25
de novembro de 2014 | N° 17994
MOISÉS
MENDES
Irmãos
Um
dia depois de perder o irmão, Duca Leindecker respondeu às perguntas repetidas
aos que precisam dizer que, sim, continuam vivos. No sábado, ele disse que a
banda dele e do irmão Luciano, a Cidadão Quem, não existe mais. “O que segue
agora é a música; a banda, não.”
O
que pode seguir em frente depois da morte de um irmão que é seu grande
parceiro, mesmo quando existe a arte? O irmão de Mingo, do conto de Eduardo
Galeano, por exemplo, recebeu a missão de ir embora de onde morava. Deveria
viver, perto do mar, tudo o que o irmão morto não vivera.
Li
que Luciano era um cara sempre alegre, que sabia que poderia morrer a qualquer
momento, mas continuava divertido. Meu irmão também era assim. Como o Mingo do
conto de Galeano, meu irmão morreu num acidente. Moacir tinha 31 anos, um a
menos do que eu. Era tão divertido o meu irmão, que eu me constrangia de tentar
acompanhá-lo nas palhaçadas da infância e da adolescência. Não havia nem como
tentar imitar seu talento para divertir.
Adulto,
continuou palhaço. Quando ele morreu, me agarrei a um consolo. Como ele foi na
frente, e sempre andava na frente, não temo mais nada que possa existir depois
da morte.
No sábado
à noite, pensando na frase de Duca sobre Luciano, peguei a estrada e fui a Novo
Hamburgo ver Hique Gomez no Tãn Tãngo, no Teatro Feevale. Era a gravação do DVD
do show, dirigida pelo Aloisio Rocha.
Ao
final do espetáculo, nem pensei no que andam dizendo sobre a banalização dos
aplausos em pé. Quando me dei conta, eu e mil pessoas havíamos levantado. Algo poderoso
nos impulsionou para cima.
Ainda
não tinha assistido a Tãn Tãngo, era um retardatário. É uma das coisas mais
bonitas que vi no século 21. Piazzolla, Hugo Díaz, Santaolalla, Bajofondo,
todos circulam por ali. Hique é sutil no virtuosismo como músico e faz humor na
medida. Mistura a Tropicália de Caetano com a Buenos Aires Hora Cero de
Piazzolla. Pega os Beatles e transforma Eleanor Rigby em tango.
Crianças
do coral do Instituto de Educação Ivoti arrepiam a gente na canção dedicada à Legalidade.

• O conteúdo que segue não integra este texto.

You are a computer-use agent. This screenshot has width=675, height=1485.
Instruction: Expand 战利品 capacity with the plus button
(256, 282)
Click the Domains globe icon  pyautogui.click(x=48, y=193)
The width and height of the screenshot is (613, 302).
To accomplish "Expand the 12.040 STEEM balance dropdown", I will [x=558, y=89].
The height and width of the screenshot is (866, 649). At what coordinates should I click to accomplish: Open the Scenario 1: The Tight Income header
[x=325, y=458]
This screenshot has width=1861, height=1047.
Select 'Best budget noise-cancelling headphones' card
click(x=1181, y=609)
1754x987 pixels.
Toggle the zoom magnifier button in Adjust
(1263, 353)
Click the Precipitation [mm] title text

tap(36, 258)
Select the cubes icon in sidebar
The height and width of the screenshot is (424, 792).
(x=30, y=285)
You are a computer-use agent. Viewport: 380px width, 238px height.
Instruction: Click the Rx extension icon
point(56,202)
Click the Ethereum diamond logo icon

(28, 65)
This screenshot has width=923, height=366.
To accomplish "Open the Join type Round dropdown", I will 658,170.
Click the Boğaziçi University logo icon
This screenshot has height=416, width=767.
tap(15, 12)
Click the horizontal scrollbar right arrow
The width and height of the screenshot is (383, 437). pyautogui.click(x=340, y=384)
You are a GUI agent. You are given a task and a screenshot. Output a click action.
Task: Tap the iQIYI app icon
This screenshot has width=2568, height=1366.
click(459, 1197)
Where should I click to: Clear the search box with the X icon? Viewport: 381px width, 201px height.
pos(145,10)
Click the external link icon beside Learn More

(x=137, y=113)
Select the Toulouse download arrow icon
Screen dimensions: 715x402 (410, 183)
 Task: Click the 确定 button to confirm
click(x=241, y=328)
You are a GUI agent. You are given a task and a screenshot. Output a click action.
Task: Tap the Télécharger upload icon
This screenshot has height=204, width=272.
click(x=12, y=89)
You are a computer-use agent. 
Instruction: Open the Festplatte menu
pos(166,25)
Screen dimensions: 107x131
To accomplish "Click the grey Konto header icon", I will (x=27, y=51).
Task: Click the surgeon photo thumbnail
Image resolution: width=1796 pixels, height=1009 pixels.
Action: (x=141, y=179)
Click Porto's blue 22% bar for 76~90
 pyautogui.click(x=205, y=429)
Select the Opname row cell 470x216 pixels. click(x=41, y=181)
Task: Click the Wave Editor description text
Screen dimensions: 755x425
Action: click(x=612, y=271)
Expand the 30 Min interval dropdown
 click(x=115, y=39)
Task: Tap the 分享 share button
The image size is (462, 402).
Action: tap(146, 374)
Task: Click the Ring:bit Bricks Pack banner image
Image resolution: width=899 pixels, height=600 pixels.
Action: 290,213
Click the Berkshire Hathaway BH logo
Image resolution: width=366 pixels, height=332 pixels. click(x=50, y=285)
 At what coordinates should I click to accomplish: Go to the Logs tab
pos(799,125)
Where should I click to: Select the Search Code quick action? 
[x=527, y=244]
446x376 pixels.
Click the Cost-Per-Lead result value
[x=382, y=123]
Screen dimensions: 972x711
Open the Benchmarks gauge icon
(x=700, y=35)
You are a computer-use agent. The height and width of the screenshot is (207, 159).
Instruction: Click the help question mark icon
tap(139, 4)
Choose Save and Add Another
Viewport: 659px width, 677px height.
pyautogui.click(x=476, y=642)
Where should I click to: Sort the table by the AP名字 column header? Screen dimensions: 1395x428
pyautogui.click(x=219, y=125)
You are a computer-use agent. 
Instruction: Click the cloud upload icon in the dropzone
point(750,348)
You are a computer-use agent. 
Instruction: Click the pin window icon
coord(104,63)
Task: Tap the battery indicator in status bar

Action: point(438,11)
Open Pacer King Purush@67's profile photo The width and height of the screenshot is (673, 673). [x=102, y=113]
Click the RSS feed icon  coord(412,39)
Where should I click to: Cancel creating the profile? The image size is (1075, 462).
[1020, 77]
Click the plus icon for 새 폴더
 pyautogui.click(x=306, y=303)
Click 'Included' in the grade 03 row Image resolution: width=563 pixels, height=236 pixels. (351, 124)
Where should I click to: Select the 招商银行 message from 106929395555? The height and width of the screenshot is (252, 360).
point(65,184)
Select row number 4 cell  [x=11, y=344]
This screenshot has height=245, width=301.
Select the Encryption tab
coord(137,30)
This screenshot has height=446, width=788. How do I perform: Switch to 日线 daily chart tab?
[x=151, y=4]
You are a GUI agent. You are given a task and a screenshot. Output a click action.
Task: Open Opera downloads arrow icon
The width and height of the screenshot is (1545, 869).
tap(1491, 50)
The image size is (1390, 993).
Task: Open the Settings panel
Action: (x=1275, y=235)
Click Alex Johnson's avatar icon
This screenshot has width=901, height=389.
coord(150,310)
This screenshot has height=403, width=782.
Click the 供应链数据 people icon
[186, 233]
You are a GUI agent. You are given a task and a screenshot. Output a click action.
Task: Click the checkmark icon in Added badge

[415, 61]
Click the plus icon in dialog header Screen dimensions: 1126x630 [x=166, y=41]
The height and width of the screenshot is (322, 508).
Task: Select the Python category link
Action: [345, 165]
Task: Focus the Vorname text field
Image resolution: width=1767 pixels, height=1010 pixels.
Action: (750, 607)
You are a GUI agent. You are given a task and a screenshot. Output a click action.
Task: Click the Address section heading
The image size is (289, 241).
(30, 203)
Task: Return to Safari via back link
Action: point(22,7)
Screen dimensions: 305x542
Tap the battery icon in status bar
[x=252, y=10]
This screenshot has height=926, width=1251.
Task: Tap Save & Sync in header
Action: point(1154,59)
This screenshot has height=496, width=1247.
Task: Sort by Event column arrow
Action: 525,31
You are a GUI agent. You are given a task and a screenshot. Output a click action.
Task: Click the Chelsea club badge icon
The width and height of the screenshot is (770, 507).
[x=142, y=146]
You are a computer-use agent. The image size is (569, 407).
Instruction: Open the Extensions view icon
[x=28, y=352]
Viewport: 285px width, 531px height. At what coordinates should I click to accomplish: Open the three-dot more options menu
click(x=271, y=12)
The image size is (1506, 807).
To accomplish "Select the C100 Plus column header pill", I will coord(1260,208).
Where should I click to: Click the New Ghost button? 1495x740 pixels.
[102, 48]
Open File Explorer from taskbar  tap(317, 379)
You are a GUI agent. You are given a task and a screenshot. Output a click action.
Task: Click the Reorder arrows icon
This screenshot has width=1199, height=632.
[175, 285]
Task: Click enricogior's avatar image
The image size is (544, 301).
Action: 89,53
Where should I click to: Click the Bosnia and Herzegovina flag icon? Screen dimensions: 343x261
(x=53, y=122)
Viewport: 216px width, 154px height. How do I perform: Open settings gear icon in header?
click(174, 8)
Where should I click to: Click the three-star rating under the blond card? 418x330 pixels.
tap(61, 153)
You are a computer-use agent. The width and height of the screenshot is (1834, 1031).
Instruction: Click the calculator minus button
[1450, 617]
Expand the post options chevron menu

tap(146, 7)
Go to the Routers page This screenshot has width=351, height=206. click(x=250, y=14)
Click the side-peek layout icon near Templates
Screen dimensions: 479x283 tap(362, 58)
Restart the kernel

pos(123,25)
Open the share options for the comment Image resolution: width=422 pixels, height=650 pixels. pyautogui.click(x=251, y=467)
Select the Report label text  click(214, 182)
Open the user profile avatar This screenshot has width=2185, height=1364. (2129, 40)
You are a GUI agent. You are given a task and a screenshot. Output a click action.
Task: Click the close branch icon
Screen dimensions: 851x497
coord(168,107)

E como é bela a trilha (com as imagens do filme) de A Festa de Margarete, de
Renato Falcão.
Tem
o bandoneon encantado do uruguaio Carlitos Magallanes, tem Filipe Lua, o cara
que toca tudo (aquela gaita de boca!), Dunia Elias no piano e nos teclados,
Everson Vargas no contrabaixo, as participações especiais de Liane Schuler (harpa)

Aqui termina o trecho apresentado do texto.